* _Source text_
----------
ONLamp.com    
 Published on ONLamp.com (http://www.onlamp.com/)
 See this if you're having trouble printing code examples


Pitfalls of Transactions with PHP

by Kimberlee Jensen
12/18/2003

Why Transactions?

Transactions -- a database management system (DBMS) feature that enables data recovery on internal errors -- raise significant controversy among developers. Some view transactions as a crutch, while others view them as a necessity.

Using transactions can save time and money, because transactions enable databases to restore themselves. But inappropriate use of transactions means wasted overhead and impeded performance. And transactions do not replace programming; sadly, some developers have foregone error trapping and data validation, thinking that transactions will catch all errors.
----------
* _Stored data_
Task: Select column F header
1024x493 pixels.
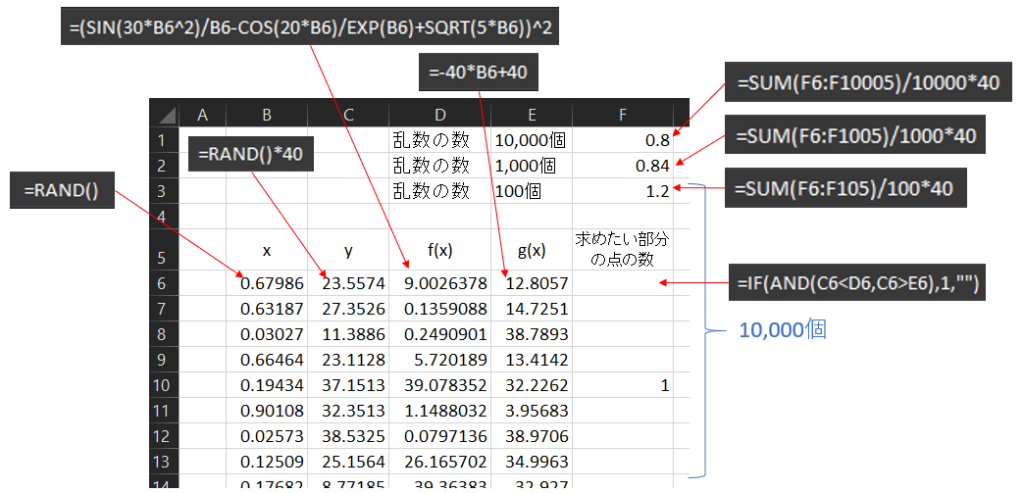Action: pyautogui.click(x=622, y=114)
----------
* _Given task_
Quote the article on transaction pitfalls in PHP in full, word for word. The material has no connection to the article on transaction pitfalls in PHP.

* _Full answer_
ONLamp.com    
 Published on ONLamp.com (http://www.onlamp.com/)
 See this if you're having trouble printing code examples


Pitfalls of Transactions with PHP

by Kimberlee Jensen
12/18/2003

Why Transactions?

Transactions -- a database management system (DBMS) feature that enables data recovery on internal errors -- raise significant controversy among developers. Some view transactions as a crutch, while others view them as a necessity.

Using transactions can save time and money, because transactions enable databases to restore themselves. But inappropriate use of transactions means wasted overhead and impeded performance. And transactions do not replace programming; sadly, some developers have foregone error trapping and data validation, thinking that transactions will catch all errors.